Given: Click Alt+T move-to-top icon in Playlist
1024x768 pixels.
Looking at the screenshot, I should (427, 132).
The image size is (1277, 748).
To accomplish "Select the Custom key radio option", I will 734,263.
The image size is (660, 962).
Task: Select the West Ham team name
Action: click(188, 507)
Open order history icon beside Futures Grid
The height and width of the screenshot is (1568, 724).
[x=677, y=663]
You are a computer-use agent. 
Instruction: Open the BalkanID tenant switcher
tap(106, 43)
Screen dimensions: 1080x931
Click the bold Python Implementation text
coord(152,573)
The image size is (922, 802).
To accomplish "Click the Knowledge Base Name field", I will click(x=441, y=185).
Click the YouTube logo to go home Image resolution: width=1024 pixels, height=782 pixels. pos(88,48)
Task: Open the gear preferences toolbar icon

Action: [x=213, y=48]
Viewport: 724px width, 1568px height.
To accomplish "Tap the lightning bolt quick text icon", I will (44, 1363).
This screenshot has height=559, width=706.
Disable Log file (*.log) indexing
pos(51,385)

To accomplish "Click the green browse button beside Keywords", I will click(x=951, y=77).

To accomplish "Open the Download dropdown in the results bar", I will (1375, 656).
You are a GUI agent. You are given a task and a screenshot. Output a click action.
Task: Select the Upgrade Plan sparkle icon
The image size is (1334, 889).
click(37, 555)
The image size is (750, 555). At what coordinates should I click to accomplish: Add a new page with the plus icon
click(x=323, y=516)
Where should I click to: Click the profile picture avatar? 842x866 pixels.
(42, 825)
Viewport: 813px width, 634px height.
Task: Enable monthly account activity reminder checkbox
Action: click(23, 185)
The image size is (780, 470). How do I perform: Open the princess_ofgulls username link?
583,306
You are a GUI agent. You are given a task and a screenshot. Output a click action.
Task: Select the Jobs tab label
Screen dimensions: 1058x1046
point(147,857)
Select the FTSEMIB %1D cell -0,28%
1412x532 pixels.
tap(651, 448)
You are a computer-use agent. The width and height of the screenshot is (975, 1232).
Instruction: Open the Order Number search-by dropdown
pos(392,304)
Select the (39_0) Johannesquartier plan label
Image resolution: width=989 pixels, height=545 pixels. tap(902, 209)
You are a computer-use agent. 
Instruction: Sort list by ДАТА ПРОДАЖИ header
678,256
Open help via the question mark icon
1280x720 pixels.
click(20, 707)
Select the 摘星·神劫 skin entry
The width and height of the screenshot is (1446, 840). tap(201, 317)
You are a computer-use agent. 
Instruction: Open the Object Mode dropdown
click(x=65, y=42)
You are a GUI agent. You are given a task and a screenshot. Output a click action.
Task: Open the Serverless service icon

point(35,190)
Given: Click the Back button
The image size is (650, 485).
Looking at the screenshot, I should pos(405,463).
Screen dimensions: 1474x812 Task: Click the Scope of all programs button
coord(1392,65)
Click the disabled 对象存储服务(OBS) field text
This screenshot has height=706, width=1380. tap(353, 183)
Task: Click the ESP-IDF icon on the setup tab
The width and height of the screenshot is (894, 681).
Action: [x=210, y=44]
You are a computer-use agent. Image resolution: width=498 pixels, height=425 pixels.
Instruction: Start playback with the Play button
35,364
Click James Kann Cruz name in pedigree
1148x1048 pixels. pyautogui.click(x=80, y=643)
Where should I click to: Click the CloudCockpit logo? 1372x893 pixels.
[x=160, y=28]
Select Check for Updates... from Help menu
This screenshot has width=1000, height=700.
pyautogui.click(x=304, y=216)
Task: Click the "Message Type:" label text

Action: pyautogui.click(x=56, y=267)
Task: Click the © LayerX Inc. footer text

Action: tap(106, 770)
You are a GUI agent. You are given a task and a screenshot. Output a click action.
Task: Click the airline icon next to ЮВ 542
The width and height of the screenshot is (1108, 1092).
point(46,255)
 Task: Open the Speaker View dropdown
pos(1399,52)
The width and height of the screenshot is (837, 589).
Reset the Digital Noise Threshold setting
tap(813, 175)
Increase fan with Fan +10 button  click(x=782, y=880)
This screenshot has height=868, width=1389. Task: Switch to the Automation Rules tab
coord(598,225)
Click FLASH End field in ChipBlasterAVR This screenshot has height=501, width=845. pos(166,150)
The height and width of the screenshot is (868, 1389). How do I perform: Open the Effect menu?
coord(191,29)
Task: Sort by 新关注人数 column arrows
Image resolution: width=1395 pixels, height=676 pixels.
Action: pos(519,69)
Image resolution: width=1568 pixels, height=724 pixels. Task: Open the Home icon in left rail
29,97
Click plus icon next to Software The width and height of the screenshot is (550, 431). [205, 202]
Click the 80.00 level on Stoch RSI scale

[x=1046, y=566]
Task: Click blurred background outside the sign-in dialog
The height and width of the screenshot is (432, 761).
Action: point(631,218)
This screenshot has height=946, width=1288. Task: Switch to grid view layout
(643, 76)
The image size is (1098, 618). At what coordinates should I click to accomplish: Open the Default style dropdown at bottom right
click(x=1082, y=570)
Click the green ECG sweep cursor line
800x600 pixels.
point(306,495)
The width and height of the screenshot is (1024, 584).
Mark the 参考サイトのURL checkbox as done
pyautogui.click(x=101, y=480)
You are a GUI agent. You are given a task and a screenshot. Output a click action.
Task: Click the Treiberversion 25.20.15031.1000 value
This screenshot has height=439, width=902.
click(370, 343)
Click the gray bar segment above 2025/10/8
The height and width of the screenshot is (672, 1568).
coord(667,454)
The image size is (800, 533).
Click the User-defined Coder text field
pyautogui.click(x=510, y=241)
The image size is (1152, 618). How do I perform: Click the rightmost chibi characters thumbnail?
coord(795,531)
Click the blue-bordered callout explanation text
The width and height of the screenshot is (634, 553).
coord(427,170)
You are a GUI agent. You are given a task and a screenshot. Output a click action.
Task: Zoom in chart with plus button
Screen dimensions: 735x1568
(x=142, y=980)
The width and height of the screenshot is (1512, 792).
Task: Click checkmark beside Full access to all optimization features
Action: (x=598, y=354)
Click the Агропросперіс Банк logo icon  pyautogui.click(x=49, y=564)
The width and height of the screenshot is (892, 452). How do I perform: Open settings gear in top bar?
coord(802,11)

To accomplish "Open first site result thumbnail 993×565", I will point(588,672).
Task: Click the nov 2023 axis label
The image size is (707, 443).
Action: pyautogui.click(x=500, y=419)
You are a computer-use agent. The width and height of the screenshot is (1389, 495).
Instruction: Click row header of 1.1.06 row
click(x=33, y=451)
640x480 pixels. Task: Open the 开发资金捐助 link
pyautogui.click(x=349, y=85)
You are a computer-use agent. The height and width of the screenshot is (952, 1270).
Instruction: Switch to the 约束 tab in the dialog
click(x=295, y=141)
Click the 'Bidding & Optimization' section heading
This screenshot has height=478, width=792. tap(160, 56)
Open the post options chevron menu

★ ★ ★ ★ ★ ★ ★

■ **Work instructions**
Reproduce all of the lines above word for word, from the first to the last.

■ **Final result**
Given: Click Alt+T move-to-top icon in Playlist
1024x768 pixels.
Looking at the screenshot, I should (427, 132).
The image size is (1277, 748).
To accomplish "Select the Custom key radio option", I will 734,263.
The image size is (660, 962).
Task: Select the West Ham team name
Action: click(188, 507)
Open order history icon beside Futures Grid
The height and width of the screenshot is (1568, 724).
[x=677, y=663]
You are a computer-use agent. 
Instruction: Open the BalkanID tenant switcher
tap(106, 43)
Screen dimensions: 1080x931
Click the bold Python Implementation text
coord(152,573)
The image size is (922, 802).
To accomplish "Click the Knowledge Base Name field", I will click(x=441, y=185).
Click the YouTube logo to go home Image resolution: width=1024 pixels, height=782 pixels. pos(88,48)
Task: Open the gear preferences toolbar icon

Action: [x=213, y=48]
Viewport: 724px width, 1568px height.
To accomplish "Tap the lightning bolt quick text icon", I will (44, 1363).
This screenshot has height=559, width=706.
Disable Log file (*.log) indexing
pos(51,385)

To accomplish "Click the green browse button beside Keywords", I will click(x=951, y=77).

To accomplish "Open the Download dropdown in the results bar", I will (1375, 656).
You are a GUI agent. You are given a task and a screenshot. Output a click action.
Task: Select the Upgrade Plan sparkle icon
The image size is (1334, 889).
click(37, 555)
The image size is (750, 555). At what coordinates should I click to accomplish: Add a new page with the plus icon
click(x=323, y=516)
Where should I click to: Click the profile picture avatar? 842x866 pixels.
(42, 825)
Viewport: 813px width, 634px height.
Task: Enable monthly account activity reminder checkbox
Action: click(23, 185)
The image size is (780, 470). How do I perform: Open the princess_ofgulls username link?
583,306
You are a GUI agent. You are given a task and a screenshot. Output a click action.
Task: Select the Jobs tab label
Screen dimensions: 1058x1046
point(147,857)
Select the FTSEMIB %1D cell -0,28%
1412x532 pixels.
tap(651, 448)
You are a computer-use agent. The width and height of the screenshot is (975, 1232).
Instruction: Open the Order Number search-by dropdown
pos(392,304)
Select the (39_0) Johannesquartier plan label
Image resolution: width=989 pixels, height=545 pixels. tap(902, 209)
You are a computer-use agent. 
Instruction: Sort list by ДАТА ПРОДАЖИ header
678,256
Open help via the question mark icon
1280x720 pixels.
click(20, 707)
Select the 摘星·神劫 skin entry
The width and height of the screenshot is (1446, 840). tap(201, 317)
You are a computer-use agent. 
Instruction: Open the Object Mode dropdown
click(x=65, y=42)
You are a GUI agent. You are given a task and a screenshot. Output a click action.
Task: Open the Serverless service icon

point(35,190)
Given: Click the Back button
The image size is (650, 485).
Looking at the screenshot, I should pos(405,463).
Screen dimensions: 1474x812 Task: Click the Scope of all programs button
coord(1392,65)
Click the disabled 对象存储服务(OBS) field text
This screenshot has height=706, width=1380. tap(353, 183)
Task: Click the ESP-IDF icon on the setup tab
The width and height of the screenshot is (894, 681).
Action: [x=210, y=44]
You are a computer-use agent. Image resolution: width=498 pixels, height=425 pixels.
Instruction: Start playback with the Play button
35,364
Click James Kann Cruz name in pedigree
1148x1048 pixels. pyautogui.click(x=80, y=643)
Where should I click to: Click the CloudCockpit logo? 1372x893 pixels.
[x=160, y=28]
Select Check for Updates... from Help menu
This screenshot has width=1000, height=700.
pyautogui.click(x=304, y=216)
Task: Click the "Message Type:" label text

Action: pyautogui.click(x=56, y=267)
Task: Click the © LayerX Inc. footer text

Action: tap(106, 770)
You are a GUI agent. You are given a task and a screenshot. Output a click action.
Task: Click the airline icon next to ЮВ 542
The width and height of the screenshot is (1108, 1092).
point(46,255)
 Task: Open the Speaker View dropdown
pos(1399,52)
The width and height of the screenshot is (837, 589).
Reset the Digital Noise Threshold setting
tap(813, 175)
Increase fan with Fan +10 button  click(x=782, y=880)
This screenshot has height=868, width=1389. Task: Switch to the Automation Rules tab
coord(598,225)
Click FLASH End field in ChipBlasterAVR This screenshot has height=501, width=845. pos(166,150)
The height and width of the screenshot is (868, 1389). How do I perform: Open the Effect menu?
coord(191,29)
Task: Sort by 新关注人数 column arrows
Image resolution: width=1395 pixels, height=676 pixels.
Action: pos(519,69)
Image resolution: width=1568 pixels, height=724 pixels. Task: Open the Home icon in left rail
29,97
Click plus icon next to Software The width and height of the screenshot is (550, 431). [205, 202]
Click the 80.00 level on Stoch RSI scale

[x=1046, y=566]
Task: Click blurred background outside the sign-in dialog
The height and width of the screenshot is (432, 761).
Action: point(631,218)
This screenshot has height=946, width=1288. Task: Switch to grid view layout
(643, 76)
The image size is (1098, 618). At what coordinates should I click to accomplish: Open the Default style dropdown at bottom right
click(x=1082, y=570)
Click the green ECG sweep cursor line
800x600 pixels.
point(306,495)
The width and height of the screenshot is (1024, 584).
Mark the 参考サイトのURL checkbox as done
pyautogui.click(x=101, y=480)
You are a GUI agent. You are given a task and a screenshot. Output a click action.
Task: Click the Treiberversion 25.20.15031.1000 value
This screenshot has height=439, width=902.
click(370, 343)
Click the gray bar segment above 2025/10/8
The height and width of the screenshot is (672, 1568).
coord(667,454)
The image size is (800, 533).
Click the User-defined Coder text field
pyautogui.click(x=510, y=241)
The image size is (1152, 618). How do I perform: Click the rightmost chibi characters thumbnail?
coord(795,531)
Click the blue-bordered callout explanation text
The width and height of the screenshot is (634, 553).
coord(427,170)
You are a GUI agent. You are given a task and a screenshot. Output a click action.
Task: Zoom in chart with plus button
Screen dimensions: 735x1568
(x=142, y=980)
The width and height of the screenshot is (1512, 792).
Task: Click checkmark beside Full access to all optimization features
Action: (x=598, y=354)
Click the Агропросперіс Банк logo icon  pyautogui.click(x=49, y=564)
The width and height of the screenshot is (892, 452). How do I perform: Open settings gear in top bar?
coord(802,11)

To accomplish "Open first site result thumbnail 993×565", I will point(588,672).
Task: Click the nov 2023 axis label
The image size is (707, 443).
Action: pyautogui.click(x=500, y=419)
You are a computer-use agent. The width and height of the screenshot is (1389, 495).
Instruction: Click row header of 1.1.06 row
click(x=33, y=451)
640x480 pixels. Task: Open the 开发资金捐助 link
pyautogui.click(x=349, y=85)
You are a computer-use agent. The height and width of the screenshot is (952, 1270).
Instruction: Switch to the 约束 tab in the dialog
click(x=295, y=141)
Click the 'Bidding & Optimization' section heading
This screenshot has height=478, width=792. tap(160, 56)
Open the post options chevron menu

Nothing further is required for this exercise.